Lee Miller kommt Ende der 20er Jahre nach Paris, um sich als Künstlerin und Fotografin zu versuchen. Zuvor war sie als Model in den USA sehr erfolgreich, doch jetzt sieht sie ihre Zeit hinter statt vor der Kamera gekommen. Anschluss an die Pariser Künstlerszene findet sie über den berühmten Fotografen Man Ray, der ihr eine Assistentinnenstelle anbietet und ihr viel über die Fotografie beibringt. Schnell verändert sich die Beziehung der beiden, und sie werden ein Liebespaar. Doch je besser Lee wird, desto obsessiver versucht Man sie zu beherrschen - bis er irgendwann die Grenzen von ICH und DU nicht mehr erkennt.

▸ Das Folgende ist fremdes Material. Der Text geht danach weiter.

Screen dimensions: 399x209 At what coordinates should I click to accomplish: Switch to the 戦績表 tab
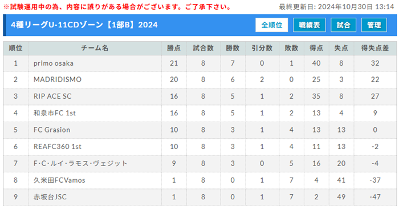pos(309,25)
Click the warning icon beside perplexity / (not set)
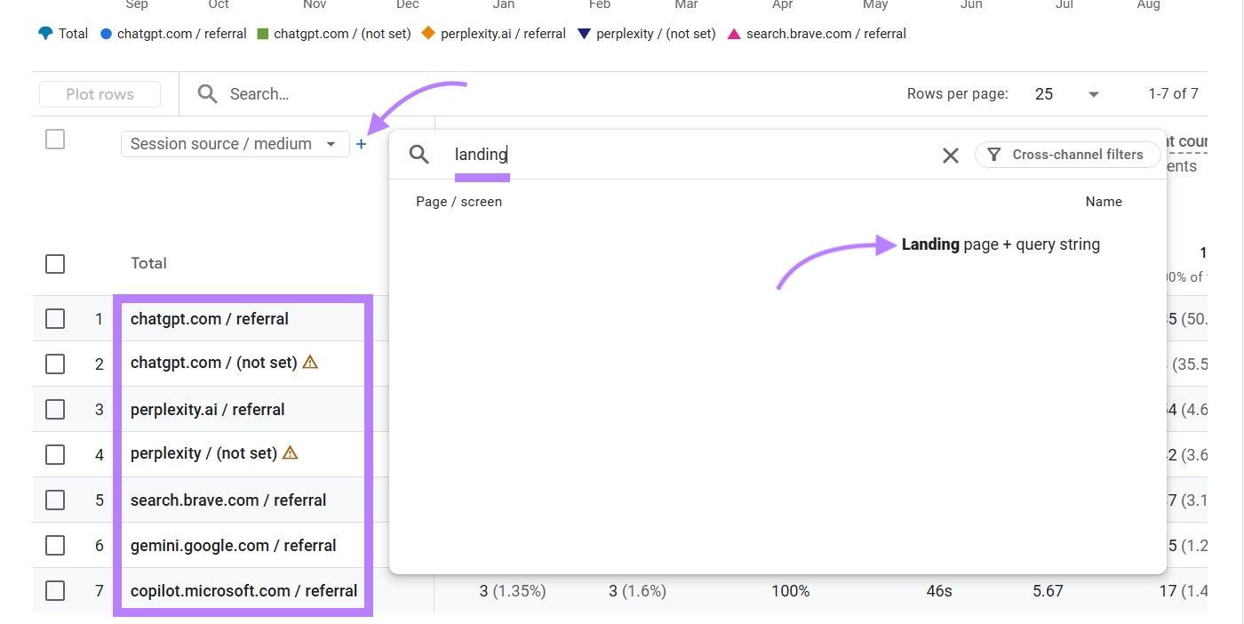 (290, 452)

Die Biografie der Fotografin Lee Miller liest sich bereits wie ein spannender Roman: Vogue-Model, Künstlerin, Fotografin, letztlich Kriegsfotografin im Zweiten Weltkrieg. Ein bewegtes Leben voller Umbrüche und großer Aufgaben. Whitney Scharer wird dieser aufregenden Persönlichkeit in ihrem Debütroman mehr als gerecht. Es gelingt ihr kunstvoll, alle wichtigen Etappen in Lees Leben im Roman unterzubringen, ohne ihn zu überfrachten. Ganz am Anfang sind wir mit der bereits alkoholkranken und zu Tode gelangweilten Lee auf ihrem Landhaus. Sie soll einen Artikel über ihre Zeit mit Man Ray schreiben - und diese Zeit macht den Hauptteil des Buches aus. Ihre Verbindung zu dem berühmten Fotografen hat Lee mit Sicherheit auch im echten Leben auf allen Ebenen geprägt.

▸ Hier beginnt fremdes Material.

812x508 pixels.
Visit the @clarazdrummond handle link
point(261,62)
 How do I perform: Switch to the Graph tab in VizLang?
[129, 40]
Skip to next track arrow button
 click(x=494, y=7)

Nach großen chronologischen Abschnitten, die atmosphärisch und szenisch dicht erzählt sind, folgen immer wieder kleine Einschübe aus Lees Jahren als Kriegsfotografin. Der scharfe Kontrast zwischen ihrem beinahe schon extravagant-naiven Leben in der Pariser Bohème und den Trümmerfeldern Europas macht deutlich, was Krieg mit Menschen anrichten kann. Lee kommt verändert, vermutlich sogar traumatisiert zurück - und wird schließlich depressiv und alkoholabhängig.

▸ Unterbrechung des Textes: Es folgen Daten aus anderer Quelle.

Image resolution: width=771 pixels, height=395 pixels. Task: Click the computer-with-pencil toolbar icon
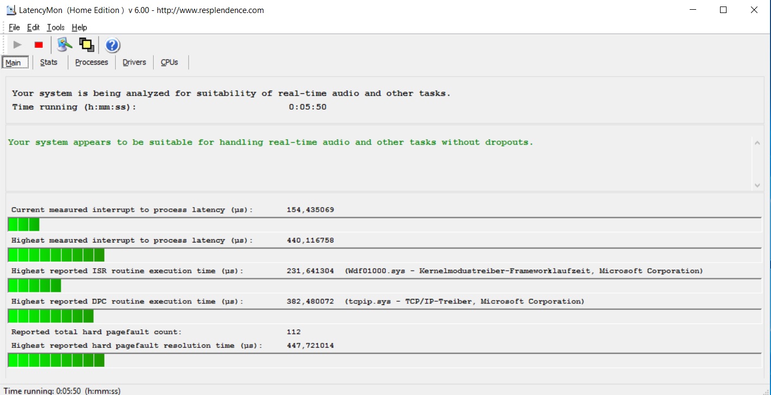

Doch Scharer legt den Fokus ganz klar auf die andere Seite von Lees Leben. Es geht in dem Buch um diese glitzernde Stadt, die jeden Außenseiter in Einsamkeit versinken lässt; um die Liebe, die manchmal zur Obsession werden kann; um die allesverzehrende Leidenschaft und überbordende Kreativität einer talentierten jungen Künstlerin; um den Kampf um Anerkennung in einer von Männern dominierten (Kunst-)Welt; um Anmaßung und Verleumdung; um Lust und Freiheit; um Dunkelheit und Licht. Gerade dieses letzte Thema zieht sich durch die Geschichte wie ein roter Faden, und in intelligente Dialoge über die Liebe, das Leben und die Fotografie webt die Autorin dieses Leitmotto immer wieder mit ein.

Sowieso ist sie eine großartige Komponistin, denn in diesem Roman sitzt jeder Satz, stimmt jede Szene. Das Buch wimmelt vor prominentem Leben: Kiki de Montparnasse, Jean Cocteau, Dalì, Picasso, usw. Einige Namen animieren zum Googlen, andere sind so bekannt, dass einem beim Gedanken an Lee in ihrem Umfeld der Mund offen steht. Auch surreale Szenen, in verrauchten Opiumhöhlen mit rosafarbenen Räumen und Menschen in Roben, fehlen nicht - passend zu Lees eigener Schaffensepoche. Und obwohl man Scharers Roman anmerkt, wie akribisch er recherchiert wurde, bleibt doch die Gewissheit, dass seine Personen zwar historische Vorbilder haben, aber doch Romanfiguren "in their own right" sind. Und das ist auch gut so.

Scharer ist mit ihrem ersten Roman ein ungewöhnliches Unterhaltungserlebnis gelungen, das von Anfang bis Ende hervorragend durchkomponiert ist und bei mir keine Wünsche offen gelassen hat. Ich bin begeistert und freue mich bereits jetzt darauf, mehr von ihr zu lesen!